Polyglot (and XBoard) probing code don't even use hashing, but a binary search. (The moves are sorted by key in the book.)
Michel
Posts: 2272
Joined: Mon Sep 29, 2008 1:50 am

Re: Creating Books from .PGN files

Post by Michel »

Polyglot (and XBoard) probing code don't even use hashing, but a binary search. (The moves are sorted by key in the book.)
For really large books the binary search should probably be replaced by interpolation
search. That would dramatically reduce the number of seeks necessary as interpolation search is O(log log N) and binary search is O(log N).

I always wanted to implement this but never got around to it. Part of the reason is that there are currently some "limitations" in Polyglot which prevent you from making large books.
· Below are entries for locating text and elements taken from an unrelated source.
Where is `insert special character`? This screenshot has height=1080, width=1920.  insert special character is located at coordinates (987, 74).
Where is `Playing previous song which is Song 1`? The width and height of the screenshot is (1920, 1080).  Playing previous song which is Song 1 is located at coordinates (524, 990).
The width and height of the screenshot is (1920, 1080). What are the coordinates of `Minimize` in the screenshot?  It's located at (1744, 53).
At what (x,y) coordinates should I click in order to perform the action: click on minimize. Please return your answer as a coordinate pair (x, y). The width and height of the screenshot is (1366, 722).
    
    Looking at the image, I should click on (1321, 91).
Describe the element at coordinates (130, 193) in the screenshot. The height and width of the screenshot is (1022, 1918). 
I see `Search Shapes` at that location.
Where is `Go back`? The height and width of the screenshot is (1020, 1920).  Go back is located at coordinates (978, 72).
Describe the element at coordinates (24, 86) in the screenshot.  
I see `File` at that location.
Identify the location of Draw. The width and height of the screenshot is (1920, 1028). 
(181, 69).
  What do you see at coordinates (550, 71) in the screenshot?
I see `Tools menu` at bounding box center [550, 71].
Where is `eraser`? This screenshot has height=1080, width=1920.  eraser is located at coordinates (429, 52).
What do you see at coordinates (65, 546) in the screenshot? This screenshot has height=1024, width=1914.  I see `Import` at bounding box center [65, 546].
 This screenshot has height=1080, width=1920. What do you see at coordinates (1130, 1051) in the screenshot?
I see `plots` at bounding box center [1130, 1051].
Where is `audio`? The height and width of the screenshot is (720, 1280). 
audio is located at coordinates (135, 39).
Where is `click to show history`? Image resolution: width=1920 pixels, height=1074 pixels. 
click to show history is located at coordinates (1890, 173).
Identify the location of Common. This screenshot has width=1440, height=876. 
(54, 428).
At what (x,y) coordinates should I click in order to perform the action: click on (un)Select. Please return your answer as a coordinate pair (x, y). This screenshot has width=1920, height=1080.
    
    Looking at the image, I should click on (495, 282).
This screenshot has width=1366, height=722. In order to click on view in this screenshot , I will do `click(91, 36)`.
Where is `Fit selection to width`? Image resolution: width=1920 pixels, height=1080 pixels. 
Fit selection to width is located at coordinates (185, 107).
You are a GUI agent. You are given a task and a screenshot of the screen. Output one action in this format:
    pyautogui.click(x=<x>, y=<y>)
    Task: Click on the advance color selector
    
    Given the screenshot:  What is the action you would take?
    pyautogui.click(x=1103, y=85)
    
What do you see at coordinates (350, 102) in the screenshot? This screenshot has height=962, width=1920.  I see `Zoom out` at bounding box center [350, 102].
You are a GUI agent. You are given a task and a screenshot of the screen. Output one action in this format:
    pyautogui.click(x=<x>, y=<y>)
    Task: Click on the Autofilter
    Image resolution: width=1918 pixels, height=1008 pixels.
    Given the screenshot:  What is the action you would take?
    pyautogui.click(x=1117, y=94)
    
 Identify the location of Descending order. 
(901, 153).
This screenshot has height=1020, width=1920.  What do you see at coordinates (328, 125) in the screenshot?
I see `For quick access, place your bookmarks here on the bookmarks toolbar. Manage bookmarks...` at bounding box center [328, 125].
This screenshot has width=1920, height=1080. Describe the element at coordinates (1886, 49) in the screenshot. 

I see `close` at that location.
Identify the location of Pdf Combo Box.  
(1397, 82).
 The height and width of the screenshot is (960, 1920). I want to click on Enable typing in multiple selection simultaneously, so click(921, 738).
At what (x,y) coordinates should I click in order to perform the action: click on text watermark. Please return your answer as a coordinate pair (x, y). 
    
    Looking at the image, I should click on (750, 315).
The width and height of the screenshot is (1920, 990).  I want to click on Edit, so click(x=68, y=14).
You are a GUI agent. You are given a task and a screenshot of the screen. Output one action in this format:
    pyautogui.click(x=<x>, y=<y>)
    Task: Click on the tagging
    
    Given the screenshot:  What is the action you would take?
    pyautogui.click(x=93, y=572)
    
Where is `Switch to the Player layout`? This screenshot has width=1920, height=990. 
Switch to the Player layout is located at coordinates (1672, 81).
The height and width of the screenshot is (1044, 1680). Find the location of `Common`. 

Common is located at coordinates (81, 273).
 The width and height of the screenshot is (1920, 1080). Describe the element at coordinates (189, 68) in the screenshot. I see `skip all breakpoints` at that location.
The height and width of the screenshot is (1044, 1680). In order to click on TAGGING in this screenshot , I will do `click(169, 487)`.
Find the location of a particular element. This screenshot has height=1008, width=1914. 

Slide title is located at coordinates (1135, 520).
That should be fixed first.
Dave_N
Posts: 153
Joined: Fri Sep 30, 2011 7:48 am

Re: Creating Books from .PGN files

Post by Dave_N »

Perhaps detecting collisions during book creation and having a resolution code ... I don't understand how the book is binary searched, and the interpolation isn't something I can implement, however I am going to attempt some modifications - if I make any progress I'll post some source
Dave_N
Posts: 153
Joined: Fri Sep 30, 2011 7:48 am

Re: Creating Books from .PGN files

Post by Dave_N »

well I can get this version
http://alpha.uhasselt.be/Research/Algeb ... t-release/
(the first tar.gz)
to compile, I can't see the problem with book size at first read through book_make.cpp
User avatar
hgm
Posts: 27790
Joined: Fri Mar 10, 2006 10:06 am
Location: Amsterdam
Full name: H G Muller

Re: Creating Books from .PGN files

Post by hgm »

Binary search is simply bisection: you starting the middle, to see if the key there is smaller or larger than the one you are searching, and then you know if it should be in the first or second half of the book, and you look in the middle of that half, etc., untill the section the searched entry must be in has <= 1 entry in it.